Stored data entries:
'''
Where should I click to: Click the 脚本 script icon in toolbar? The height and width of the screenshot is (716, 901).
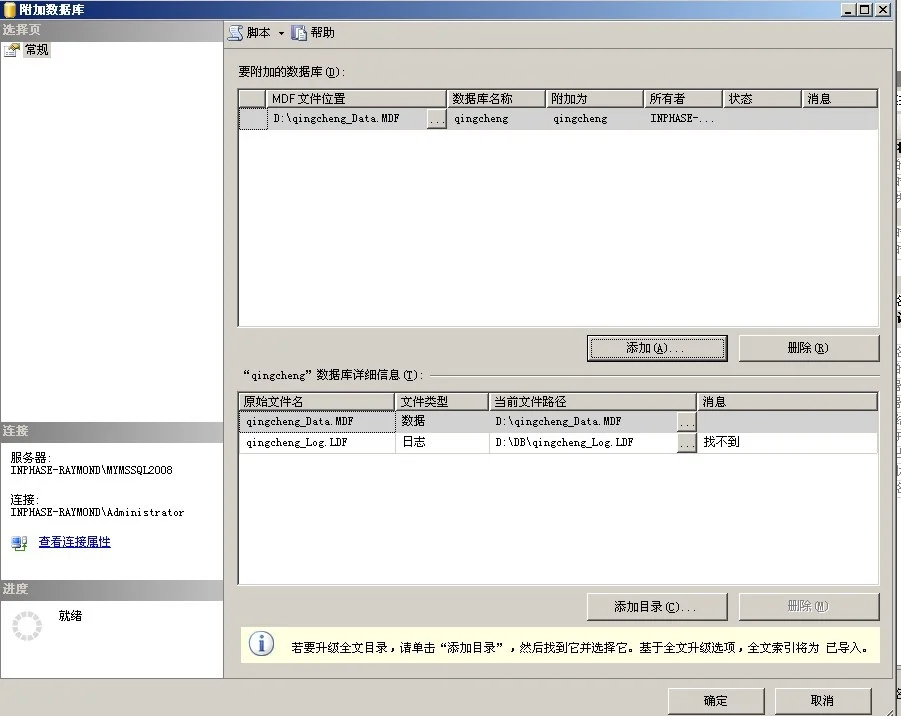pos(235,33)
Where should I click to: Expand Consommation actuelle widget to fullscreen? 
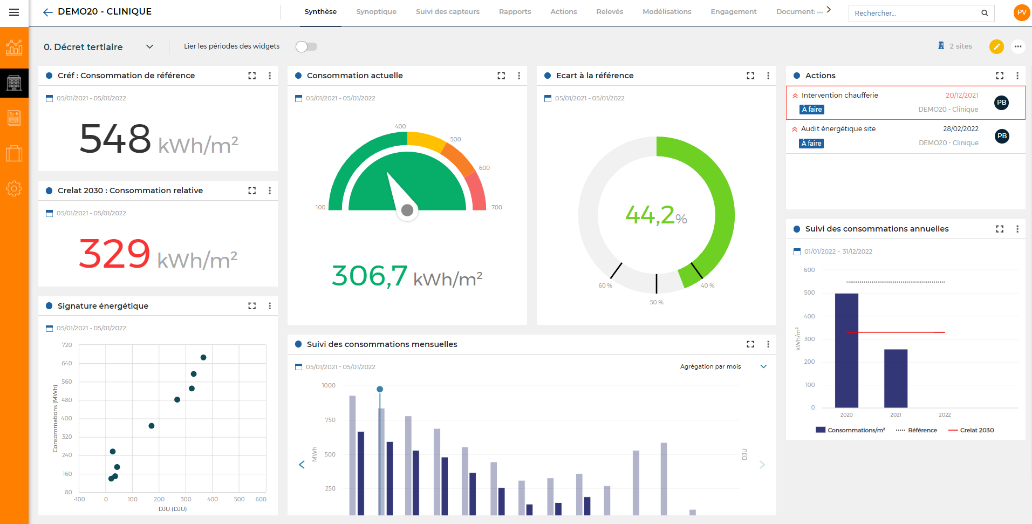point(501,75)
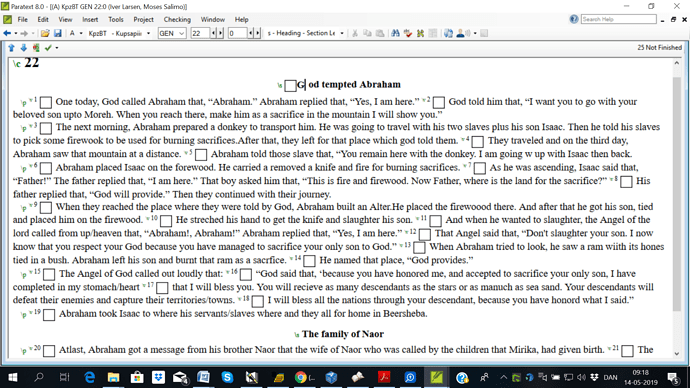The image size is (690, 388).
Task: Click the blue back navigation arrow
Action: (7, 33)
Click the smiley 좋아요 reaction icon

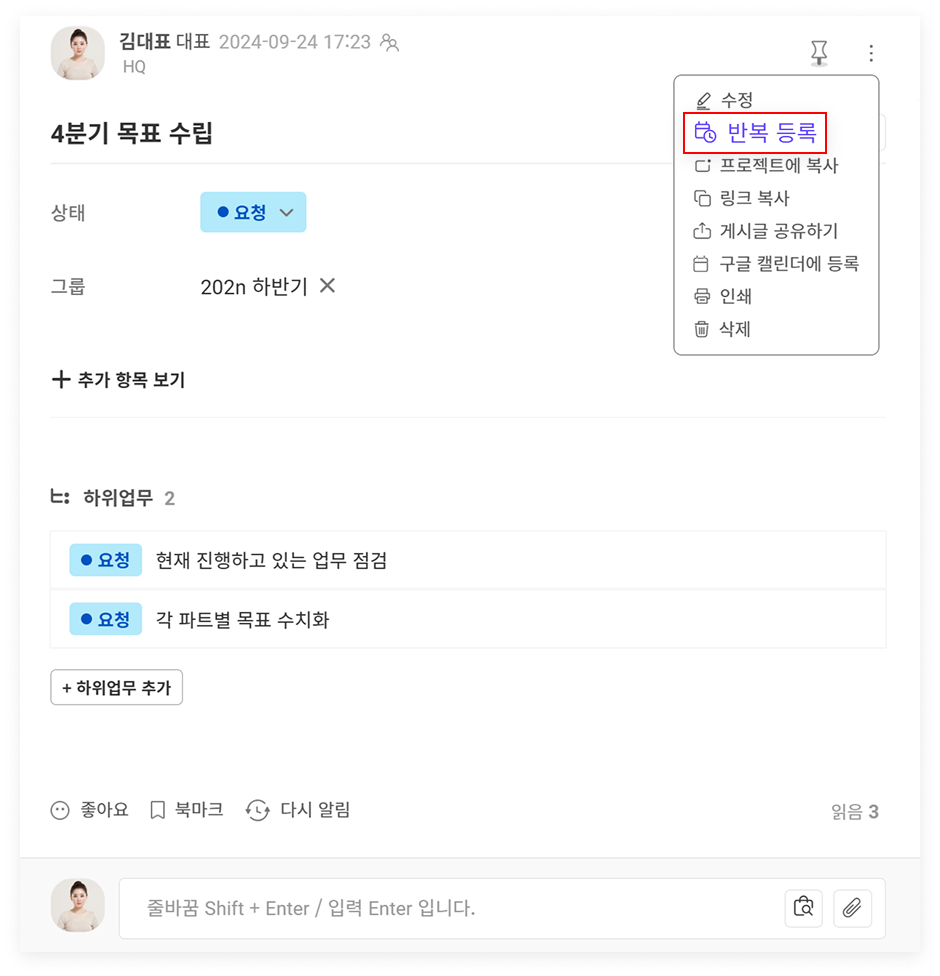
'''
» Task directions:
Since only the text is needed, retype the data above exactly and omit the pictures.

» Reply to the task:
Where should I click to: Click the 脚本 script icon in toolbar? The height and width of the screenshot is (716, 901).
pos(235,33)
Where should I click to: Expand Consommation actuelle widget to fullscreen? 
point(501,75)
The image size is (690, 388).
Task: Click the blue back navigation arrow
Action: (7, 33)
Click the smiley 좋아요 reaction icon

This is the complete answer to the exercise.